Ruki mengambil nafas panjang, pelan dia mengusap rambutku.
“Bodoh. Kau baru tau?”
“Sakitkah?”
“Sangat.”
“Maafkan aku… Sekarang kita bisa mulai lagi ‘kan?”
“Mulai apa?”
“Per…” Oh tidak.. Kata ini adalah kata yang paling tidak bisa aku ucapkan.
“Pertemanan?”
Aku menggeleng. Bukan Ruki, bukan itu, kau lebih dari sekedar teman.
“Maksudmu? Per..cin…” dia berkata terbata. Kurasa dia pun tidak sanggup mengucap kata itu.
Aku mengangguk pelan.
Mukanya memerah saat aku menggangguk. Dia terlihat lucu. Benar – benar lucu hingga aku tertawa. Tertawa, seakan tidak ada kejadian berat yang terjadi hari ini.
“Kenapa tertawa? Ah!! Sudah ah.” Dengan wajahnya yang masih memerah, dia melepaskan pelukanku dan berjalan masuk ke rumahnya.
Aku masih berdiri di depan pintu, bolehkah aku mengikutinya masuk?
“Hey~ kau mau berdiri di depan rumah orang seperti itu satpam datang dan mengusirmu?”
Well, aku bisa menganggap itu sebagai “Masuk saja.” ‘kan?
“Kau masak apa Ruk?” Kataku ringan, tapi tetap saja terdengar aneh karena masih ada serak di suaraku.
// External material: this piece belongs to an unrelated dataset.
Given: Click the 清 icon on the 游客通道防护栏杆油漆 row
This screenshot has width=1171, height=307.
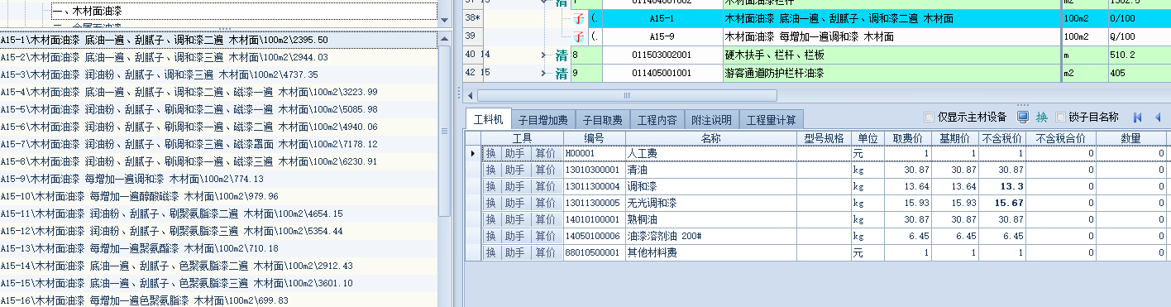Looking at the screenshot, I should point(562,73).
“Aku masak spagetti. Kau mau?”
“Mauuuu~”
“Makanan apa sih yang kau tidak mau?”
Dia baru akan beranjak pergi kedapur saat aku memeluknya dari belakang. Tepat ditelinganya aku berbisik.
“Aishiteiru….”
“I know….”
Aku menenggelamkan wajahku dipunggungnya yang lebar dan hangat.
Ahh~ Inikah kedamaian?
Mungkin Tuhan telah mengatur segalanya, agar Hiroto datang, agar aku dapat terbebas dari Tora dan dapat menyadari siapa orang yang benar – benar aku dapat aku cintai.

*End of Reita’s and Ruki’s Story*
*Fin*

PS : SELEEESEEEEE *tereak dari atas gunung everst* Fiuh~ *sob sob* Mission COMPLETE!!! Maap klo geje… maap klo gag puas ^ ^a But I love this fic soooo mucchhh!!!!! Yay!!!